[Stored data]
"""
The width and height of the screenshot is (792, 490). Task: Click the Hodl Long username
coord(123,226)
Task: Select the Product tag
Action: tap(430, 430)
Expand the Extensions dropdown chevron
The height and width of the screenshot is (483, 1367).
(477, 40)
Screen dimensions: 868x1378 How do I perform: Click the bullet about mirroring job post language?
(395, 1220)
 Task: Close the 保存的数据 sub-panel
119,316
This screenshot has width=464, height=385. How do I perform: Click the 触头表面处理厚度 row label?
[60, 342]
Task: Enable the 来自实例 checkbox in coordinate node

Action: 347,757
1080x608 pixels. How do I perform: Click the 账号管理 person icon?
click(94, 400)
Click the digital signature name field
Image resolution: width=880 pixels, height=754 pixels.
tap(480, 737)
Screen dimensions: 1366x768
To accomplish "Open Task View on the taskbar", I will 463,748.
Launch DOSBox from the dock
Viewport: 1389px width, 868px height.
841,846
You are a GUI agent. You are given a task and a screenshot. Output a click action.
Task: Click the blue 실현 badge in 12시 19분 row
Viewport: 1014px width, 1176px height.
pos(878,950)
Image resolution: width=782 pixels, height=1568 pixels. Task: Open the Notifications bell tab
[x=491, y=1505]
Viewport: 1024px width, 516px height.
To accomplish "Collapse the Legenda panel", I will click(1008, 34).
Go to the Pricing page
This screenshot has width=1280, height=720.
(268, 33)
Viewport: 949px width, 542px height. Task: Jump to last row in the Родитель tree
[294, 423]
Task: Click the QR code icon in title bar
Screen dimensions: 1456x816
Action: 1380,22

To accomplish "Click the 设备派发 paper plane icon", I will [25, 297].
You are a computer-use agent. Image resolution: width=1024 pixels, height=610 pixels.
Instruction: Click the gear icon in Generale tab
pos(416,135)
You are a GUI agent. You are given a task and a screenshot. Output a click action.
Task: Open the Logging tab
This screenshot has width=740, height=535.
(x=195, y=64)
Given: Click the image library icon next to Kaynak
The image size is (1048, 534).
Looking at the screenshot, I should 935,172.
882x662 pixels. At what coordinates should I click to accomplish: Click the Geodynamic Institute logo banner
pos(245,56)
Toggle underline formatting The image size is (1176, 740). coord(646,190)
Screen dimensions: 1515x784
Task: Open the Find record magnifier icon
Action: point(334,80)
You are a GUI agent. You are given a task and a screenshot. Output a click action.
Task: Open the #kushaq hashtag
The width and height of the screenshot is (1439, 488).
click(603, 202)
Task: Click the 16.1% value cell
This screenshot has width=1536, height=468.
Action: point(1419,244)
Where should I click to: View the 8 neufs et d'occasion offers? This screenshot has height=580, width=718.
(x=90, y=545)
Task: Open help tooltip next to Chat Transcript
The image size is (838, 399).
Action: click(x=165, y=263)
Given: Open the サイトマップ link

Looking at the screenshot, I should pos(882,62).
"""
■ What is required ■
Could you copy every record above exactly as it stands?

■ Output below ■
The width and height of the screenshot is (792, 490). Task: Click the Hodl Long username
coord(123,226)
Task: Select the Product tag
Action: tap(430, 430)
Expand the Extensions dropdown chevron
The height and width of the screenshot is (483, 1367).
(477, 40)
Screen dimensions: 868x1378 How do I perform: Click the bullet about mirroring job post language?
(395, 1220)
 Task: Close the 保存的数据 sub-panel
119,316
This screenshot has width=464, height=385. How do I perform: Click the 触头表面处理厚度 row label?
[60, 342]
Task: Enable the 来自实例 checkbox in coordinate node

Action: 347,757
1080x608 pixels. How do I perform: Click the 账号管理 person icon?
click(94, 400)
Click the digital signature name field
Image resolution: width=880 pixels, height=754 pixels.
tap(480, 737)
Screen dimensions: 1366x768
To accomplish "Open Task View on the taskbar", I will 463,748.
Launch DOSBox from the dock
Viewport: 1389px width, 868px height.
841,846
You are a GUI agent. You are given a task and a screenshot. Output a click action.
Task: Click the blue 실현 badge in 12시 19분 row
Viewport: 1014px width, 1176px height.
pos(878,950)
Image resolution: width=782 pixels, height=1568 pixels. Task: Open the Notifications bell tab
[x=491, y=1505]
Viewport: 1024px width, 516px height.
To accomplish "Collapse the Legenda panel", I will click(1008, 34).
Go to the Pricing page
This screenshot has width=1280, height=720.
(268, 33)
Viewport: 949px width, 542px height. Task: Jump to last row in the Родитель tree
[294, 423]
Task: Click the QR code icon in title bar
Screen dimensions: 1456x816
Action: 1380,22

To accomplish "Click the 设备派发 paper plane icon", I will [25, 297].
You are a computer-use agent. Image resolution: width=1024 pixels, height=610 pixels.
Instruction: Click the gear icon in Generale tab
pos(416,135)
You are a GUI agent. You are given a task and a screenshot. Output a click action.
Task: Open the Logging tab
This screenshot has width=740, height=535.
(x=195, y=64)
Given: Click the image library icon next to Kaynak
The image size is (1048, 534).
Looking at the screenshot, I should 935,172.
882x662 pixels. At what coordinates should I click to accomplish: Click the Geodynamic Institute logo banner
pos(245,56)
Toggle underline formatting The image size is (1176, 740). coord(646,190)
Screen dimensions: 1515x784
Task: Open the Find record magnifier icon
Action: point(334,80)
You are a GUI agent. You are given a task and a screenshot. Output a click action.
Task: Open the #kushaq hashtag
The width and height of the screenshot is (1439, 488).
click(603, 202)
Task: Click the 16.1% value cell
This screenshot has width=1536, height=468.
Action: point(1419,244)
Where should I click to: View the 8 neufs et d'occasion offers? This screenshot has height=580, width=718.
(x=90, y=545)
Task: Open help tooltip next to Chat Transcript
The image size is (838, 399).
Action: click(x=165, y=263)
Given: Open the サイトマップ link

Looking at the screenshot, I should pos(882,62).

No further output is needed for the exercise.